Le « Mouvement » qui porte l'ensemble de l'œuvre de Julio Le Parc, loin de se limiter au seul cinétisme ou aux œuvres de lumière, est celui d'une vie vouée à changer les choses et les comportements dans un monde perclus de certitudes. L'œuvre de Julio Le Parc, aussi généreuse qu'exigeante, affiche une indifférence souveraine aux mouvements de mode saisonniers du petit monde de l'art. Elle néglige ses grandes messes rituelles comme ses messes basses d'antichambre. D'une tout autre ambition, elle propose les prémices d'une exaltante démesure tout autant qu'un bloc d'éléments inextricablement mêlés. Son savant appareillage, construit pierre à pierre avec une espèce de rage méthodique, bascule dans l'acception maritime du terme. Alors l'appareillage devient celui d'un navire amiral de la modernité, prêt à cingler vers la haute mer la plus périlleuse que son armement rutilant ne craint pas d'affronter. Abrupte et gigantesque, l'œuvre est sans concession. C'est à prendre ou à laisser. Dans l'art comme dans la vie il faut choisir son camp et garder le cap. Bâtisseur d'un bloc de lumières aux innombrables facettes, Julio Le Parc a toujours guidé sans faillir sa dérive d'iceberg au plus prés des brulures de l'histoire. A bord, sans se soucier de respecter un ordre chronologique ou des catégories esthétiques, cohabitent ici, sur le territoire Le Parc, la peinture, ou, pour mieux dire les Surfaces dont les Modulations et les Alchimies proposent les fascinantes synthèses d'une diversité accumulées, comme s'il s'agissait de strates déposées par l'expérience, mais aussi les Reliefs, les Mobiles, les « Salles de jeu », l'aventure partagée avec le G.R.A.V. et les autres travaux collectifs, sans oublier la masse des écrits.
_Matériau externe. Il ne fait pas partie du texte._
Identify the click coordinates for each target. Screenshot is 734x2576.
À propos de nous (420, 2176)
En Argentine, au moment du retour de la démocratie, Julio Le Parc eut les honneurs d'une grande rétrospective dans les «Salas Nacionales de Exposicion » de Buenos Aires l'année même de son soixantième anniversaire. Ce fut un gigantesque feu d'artifice accompagné par la musique d'Astor Piazzola, réalisé sur une idée pyrotechnique de Julio Le Parc, qui en illumina l'ouverture. L'événement eut lieu sur l'Avenida del Libertador, devant des centaines de milliers de spectateurs dont beaucoup pleuraient de joie à la promesse d'une liberté retrouvée. Dans les salles, un visiteur s'exclama, à propos de ce peintre qui lui apparut tellement hors du commun : « Mais c'est Carlos Gardel ! » Tout Julio Le Parc pourrait se résumer dans cette si populaire apothéose qui mêle en une même fête l'art et une foule en liesse tout en bousculant allégrement, sur un air de tango, les hiérarchies culturelles. Maitre en illusions optiques savamment programmées, le travail de Julio Le Parc s'apparente plus volontiers avec celui de l'artificier qu'avec celui des artistes «sérieux». Et si cet incurable insoumis n'a jamais renoncé à changer le monde, depuis longtemps il nous a offert de bien étranges lunettes pour le voir autrement. A travers ces lamelles de miroir, il n'est plus qu'un jeu de construction dispersé dont il s'agit de remonter les fragments. Rebelle et méthodique, appliqué et insurgé, sachant se distraire avec éclat et se remettre en question au pied levé, pratiquant l'humour le plus tendre et l'ironie la plus cruelle avec une aisance séduisante et ravageuse, Julio Le Parc continue. Lucide et serein d'avoir compris avant beaucoup d'autres que l'art a bel et bien perdu sa majuscule et que tout reste a faire, il remet la blouse et rentre à l'atelier.